The second thing we need to consider is that Jesus is not lifting up himself as a role model. This might sound shocking, but it’s
true. Jesus is often portrayed this
way, I know. He’s often lifted up as the
model of perfection, sinless, who demonstrated a way of life that we should all
be striving for, as someone we should emulate, copy, imitate. This view is represented by the medieval
Catholic author Thomas À Kempis (1380-1471), who wrote the devotional classic The Imitation of Christ. Many, both Christian and non-Christian alike,
think that this sums up what is means to be Christian: be like Jesus. Later, during the nineteenth century, many
theologians, pastors, and congregations viewed Jesus as essentially a teacher
of morality, a teacher of ethics.
Because so many theologians in the eighteenth and nineteenth centuries
jettisoned from Jesus, and the Bible, anything that smacked of the supernatural
(including his divinity, the possibility of miracles or resurrection), all that
was left was Jesus as moral exemplar. Jesus was someone to look up to, emulate,
copy. He was a role model. This was classic liberal theology of the
nineteenth century in the United States and Europe, a view which exploded in
the trenches of the First World War.
Love, if it is love, cannot
be an ethical duty; neither can it be attained through the efforts of the human
spirit. Here
in John, yes, Jesus wants us to love.
But Jesus also knows that we cannot begin to bear fruit unless we are
connected to him, the vine, to the Source of love. That’s why he wants us to
abide in him, stay connected to him, rest in him. This is why Jesus is more than a role
model; he is this, of course, but so much more. He is friend, true friend, who
shares with us the depths of this love, who, in the sharing gives us the
capacity to love, to bear fruit. It is inherently relational. What we find here
is not a call to imitation, but an invitation to participation.

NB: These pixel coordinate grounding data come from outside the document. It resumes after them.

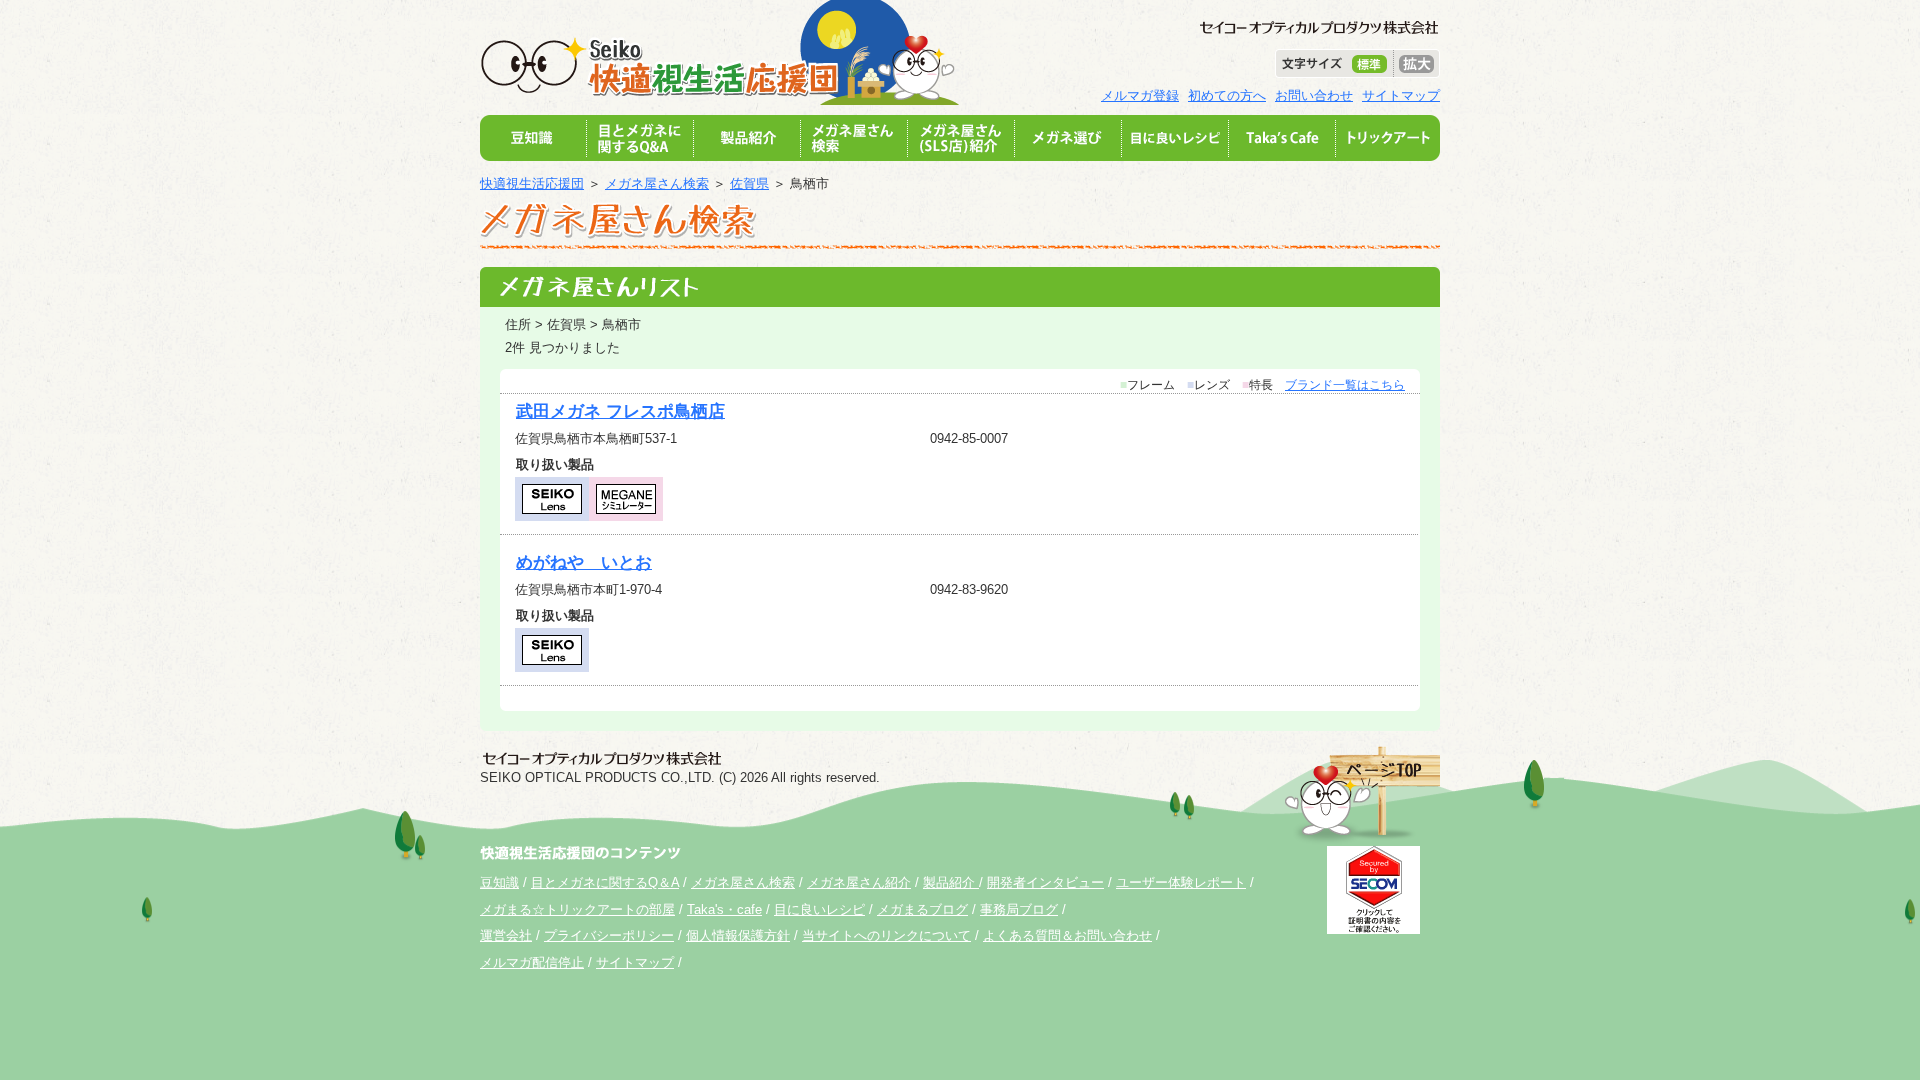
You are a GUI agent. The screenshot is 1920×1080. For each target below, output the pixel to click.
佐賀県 (749, 183)
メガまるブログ (922, 909)
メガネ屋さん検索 (657, 183)
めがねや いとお (584, 562)
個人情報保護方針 (738, 935)
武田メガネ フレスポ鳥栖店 (620, 411)
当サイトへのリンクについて (886, 935)
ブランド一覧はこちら (1345, 385)
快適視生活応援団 (532, 183)
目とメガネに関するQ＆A (605, 882)
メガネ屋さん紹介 (859, 882)
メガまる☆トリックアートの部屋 (577, 909)
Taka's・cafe (724, 909)
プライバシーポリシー (609, 935)
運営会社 (506, 935)
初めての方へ (1227, 95)
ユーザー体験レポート (1181, 882)
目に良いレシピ (819, 909)
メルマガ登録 (1140, 95)
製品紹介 (951, 882)
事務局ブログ (1019, 909)
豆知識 (499, 882)
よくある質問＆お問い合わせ (1067, 935)
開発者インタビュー (1045, 882)
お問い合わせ (1314, 95)
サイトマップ (1401, 95)
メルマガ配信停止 (532, 962)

Jesus invites us to share in the life of
God! Jesus said, “Those who abide in me
and I in them bear much fruit, because apart from me you can do nothing” (Jn.
15:5). The
human capacity to give and receive love is given by participating in a loving
relationship with God who is love (1 John 4:7). The command to love would
be oppressive if it were not for the fact that God gives the human spirit, gives
us, the ability to love in the intimacy of the Spirit.[1] And Jesus wants us to know
all of this so that his joy may be in us, and that our joy may be complete,
full, to overflowing.
When we abide in him, we’re given the capacity to love as God loves. Then
we’re given the capacity to see the world as God sees it, to see ourselves and
our neighbor and the stranger, and maybe even the person we might hate and find
difficult to forgive or accept or love. Several years ago, I was
introduced to the poetry of Kathleen Raine (1908-2003). A child of the
manse in Scotland, she lived most of her life in Northumbria, England. She was known
for her scholarship on William Blake (1757-1827). She said, “Unless you
see a thing in the light of love, you do not see a thing at all.”[2] Love, itself, flowing from the source of
love, allows us to see, it transfigures everything.

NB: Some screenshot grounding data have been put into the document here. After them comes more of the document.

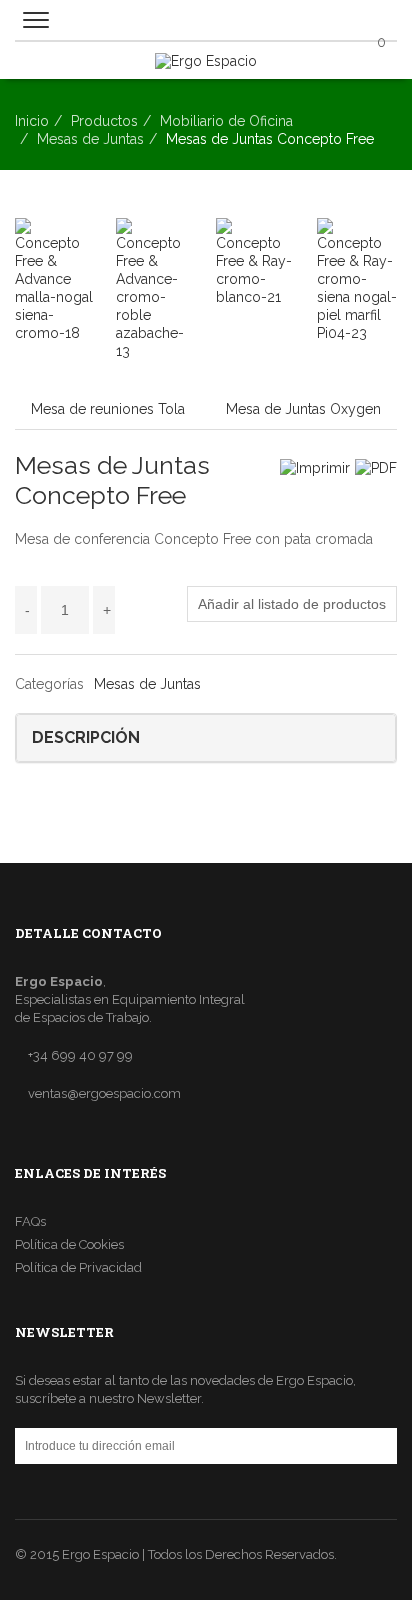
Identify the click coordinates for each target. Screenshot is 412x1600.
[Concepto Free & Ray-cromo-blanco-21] (256, 262)
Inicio (32, 121)
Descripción (86, 737)
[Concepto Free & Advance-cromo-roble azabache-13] (156, 289)
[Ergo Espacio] (206, 54)
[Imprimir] (315, 467)
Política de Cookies (69, 1244)
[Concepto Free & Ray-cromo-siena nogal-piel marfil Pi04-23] (357, 280)
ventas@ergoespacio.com (104, 1093)
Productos (104, 121)
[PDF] (376, 467)
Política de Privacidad (78, 1267)
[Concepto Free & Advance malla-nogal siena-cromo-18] (55, 280)
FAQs (30, 1221)
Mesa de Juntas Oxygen (303, 409)
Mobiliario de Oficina (226, 121)
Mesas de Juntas (90, 139)
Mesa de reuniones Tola (108, 409)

“Jesus’s commandment to us is not that we wear
ourselves out, trying to conjure love from our own easily depleted
resources. Rather, it’s that we abide in the holy place where human love
becomes possible. That we make our home in Jesus’s love — the most
abundant and inexhaustible love in existence.”[3]
And so, in love, he gives us this meal. Communion.
We’re invited to the Table—this holy place—not once, but again and again
and again. To feed on him, to drink from
the source. Abiding in his love. Bearing the fruit of his love in our lives.
Full of his joy.
Art: John August Swanson
[1] Kenneth E. Kovacs, The Relational
Theology of James E. Loder: Encounter and Conviction (New York: Peter Lang, 2011).
[2] Cited in John O’Donohue, Anam Cara: A Book of Celtic Wisdom (HarperCollins, 1989), 65.
[3] Debie Blue,
“As I Have Loved You,” Journey with Jesus.